▶ **Selected extract**:

______

Let me say at the outset that obviously not all new ideas prove correct, and that many physicists are skeptical about any new theories. The theories I present here are no exception. But speculation is the only way to make progress in our understanding. Even if it turns out that the details don’t all align with reality, a new theoretical idea can still illuminate physical principles at work in the true theory of the cosmos. I’m fairly certain that the ideas about extra dimensions we’ll encounter in this book contain more than a germ of truth.
When engaging with the unknown and working with speculative ideas, I find it comforting to recall that the discovery of fundamental structure has always come as a surprise and been met with skepticism and resistance. Oddly enough, not just the general populace, but sometimes even the very people who suggest underlying structures have been reluctant to believe in them at first.
James Clerk Maxwell, for example, who developed the classical
theory of electricity and magnetism, didn’t believe in the existence of fundamental units of charge such as electrons. George Stoney, who at the end of the nineteenth century proposed the electron as a fundamental unit of charge, didn’t believe that scientists would ever isolate electrons from the atoms of which they are components. (In fact, all it takes is heat or an electric field.) Dmitri Mendeleev, creator of the periodic table, resisted the notion of valence, which his table encoded. Max Planck, who proposed that the energy carried by light was discontinuous, didn’t believe in the reality of the light quanta that were implicit in his own idea. Albert Einstein, who suggested these quanta of light, didn’t know that their mechanical properties would permit them to be identified as particles—the photons we now know them to be. Not everyone with correct new ideas has denied their connection to reality, however. Many ideas, whether believed-in or mistrusted, have turned out to be true.
Is there more waiting to be discovered? For the answer to that question, I turn to the all-too-mortal words of George Gamow, the prominent nuclear physicist and science popularizer. In 1945 he wrote, “Instead of a rather large number of ‘indivisible atoms’ of classical physics, we are now left with only three essentially different entities; nucleons, electrons, and neutrinos…Thus it seems that we have actually hit the bottom in our search for the basic elements from which matter is formed.” When Gamow wrote this, he had no idea that the nucleons are composites of quarks, which would be discovered within thirty years!
Wouldn’t it be strange if we turn out to be the first people for whom the search for further underlying structure ceased to be fruitful? So strange, in fact, that it seems hardly credible? Inconsistencies in existing theories tell us they can’t be the final word. Earlier generations had neither the tools nor the motivations of today’s physicists for exploring the extra-dimensional arenas that this book will describe. Extra dimensions, or whatever underlies the Standard Model of particle physics, would be a discovery of major importance.
When it comes to the world around us, is there any choice but to explore?
Entryway Passages: Demystifying Dimensions
You can go your own way.
Go your own way.
Fleetwood Mac
“Ike, I’m not so sure about this story I’m writing. I’m considering adding more dimensions. What do you think of that idea?”
“Athena, your big brother knows very little about fixing stories. But odds are it won’t hurt to add new dimensions. Do you plan to add new characters, or flesh out your current ones some more?”
“Neither; that’s not what I meant. I plan to introduce new dimensions—as in new dimensions of space.”
“You’re kidding, right? You’re going to write about alternative realities—like places where people have alternative spiritual experiences or where they go when they die, or when they have near-death experiences?
*
I didn’t think you went in for that sort of thing.”
“Come on, Ike. You know I don’t. I’m talking about different spatial dimensions—not different spiritual planes!”

______

▶ **Extracted data**:
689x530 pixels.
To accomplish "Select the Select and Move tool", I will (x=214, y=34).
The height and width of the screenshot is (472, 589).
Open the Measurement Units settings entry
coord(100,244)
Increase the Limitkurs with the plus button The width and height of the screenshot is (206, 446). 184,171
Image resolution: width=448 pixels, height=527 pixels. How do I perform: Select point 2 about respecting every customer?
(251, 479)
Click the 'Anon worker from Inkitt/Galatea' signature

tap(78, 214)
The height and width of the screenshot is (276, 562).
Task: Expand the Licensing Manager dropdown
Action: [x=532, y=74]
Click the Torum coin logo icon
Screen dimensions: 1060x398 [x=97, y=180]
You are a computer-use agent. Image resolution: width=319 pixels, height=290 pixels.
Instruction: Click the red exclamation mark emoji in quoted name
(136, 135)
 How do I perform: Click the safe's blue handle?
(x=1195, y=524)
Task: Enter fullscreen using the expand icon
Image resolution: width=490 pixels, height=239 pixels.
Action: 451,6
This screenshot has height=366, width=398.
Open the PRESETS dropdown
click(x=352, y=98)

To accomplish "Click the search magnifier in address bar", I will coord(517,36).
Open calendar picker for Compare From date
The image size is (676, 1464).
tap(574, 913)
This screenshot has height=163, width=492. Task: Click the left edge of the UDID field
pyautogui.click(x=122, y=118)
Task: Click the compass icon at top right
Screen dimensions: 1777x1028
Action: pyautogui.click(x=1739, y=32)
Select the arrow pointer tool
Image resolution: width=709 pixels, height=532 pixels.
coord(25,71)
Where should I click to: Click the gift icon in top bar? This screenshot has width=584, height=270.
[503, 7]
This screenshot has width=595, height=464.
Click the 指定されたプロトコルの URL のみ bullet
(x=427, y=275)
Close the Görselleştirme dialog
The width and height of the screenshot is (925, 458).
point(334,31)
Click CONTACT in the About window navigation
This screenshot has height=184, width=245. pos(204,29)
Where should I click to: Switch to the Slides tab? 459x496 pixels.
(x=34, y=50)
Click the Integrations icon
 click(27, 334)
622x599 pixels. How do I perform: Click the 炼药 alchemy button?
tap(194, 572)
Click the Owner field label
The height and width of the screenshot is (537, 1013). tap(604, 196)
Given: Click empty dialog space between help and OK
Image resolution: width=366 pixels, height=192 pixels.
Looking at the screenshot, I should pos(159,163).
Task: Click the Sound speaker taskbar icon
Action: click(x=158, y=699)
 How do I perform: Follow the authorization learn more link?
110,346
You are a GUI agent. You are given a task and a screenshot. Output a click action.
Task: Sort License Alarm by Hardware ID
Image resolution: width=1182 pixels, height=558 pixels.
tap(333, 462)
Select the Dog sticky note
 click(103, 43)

______

▶ **Given instruction A**: Can you reproduce word for word the section of the passage on extra dimensions that begins with the words "Wouldn’t it be" and ends with "but to explore?"?
▶ **Given instruction B**: Could you quote the listing exactly, from its first line through the line containing "coord(25,71)", both included?
The passage on extra dimensions and the listing have no connection to each other.

▶ **Full solution A**:
Wouldn’t it be strange if we turn out to be the first people for whom the search for further underlying structure ceased to be fruitful? So strange, in fact, that it seems hardly credible? Inconsistencies in existing theories tell us they can’t be the final word. Earlier generations had neither the tools nor the motivations of today’s physicists for exploring the extra-dimensional arenas that this book will describe. Extra dimensions, or whatever underlies the Standard Model of particle physics, would be a discovery of major importance.
When it comes to the world around us, is there any choice but to explore?

▶ **Full solution B**:
689x530 pixels.
To accomplish "Select the Select and Move tool", I will (x=214, y=34).
The height and width of the screenshot is (472, 589).
Open the Measurement Units settings entry
coord(100,244)
Increase the Limitkurs with the plus button The width and height of the screenshot is (206, 446). 184,171
Image resolution: width=448 pixels, height=527 pixels. How do I perform: Select point 2 about respecting every customer?
(251, 479)
Click the 'Anon worker from Inkitt/Galatea' signature

tap(78, 214)
The height and width of the screenshot is (276, 562).
Task: Expand the Licensing Manager dropdown
Action: [x=532, y=74]
Click the Torum coin logo icon
Screen dimensions: 1060x398 [x=97, y=180]
You are a computer-use agent. Image resolution: width=319 pixels, height=290 pixels.
Instruction: Click the red exclamation mark emoji in quoted name
(136, 135)
 How do I perform: Click the safe's blue handle?
(x=1195, y=524)
Task: Enter fullscreen using the expand icon
Image resolution: width=490 pixels, height=239 pixels.
Action: 451,6
This screenshot has height=366, width=398.
Open the PRESETS dropdown
click(x=352, y=98)

To accomplish "Click the search magnifier in address bar", I will coord(517,36).
Open calendar picker for Compare From date
The image size is (676, 1464).
tap(574, 913)
This screenshot has height=163, width=492. Task: Click the left edge of the UDID field
pyautogui.click(x=122, y=118)
Task: Click the compass icon at top right
Screen dimensions: 1777x1028
Action: pyautogui.click(x=1739, y=32)
Select the arrow pointer tool
Image resolution: width=709 pixels, height=532 pixels.
coord(25,71)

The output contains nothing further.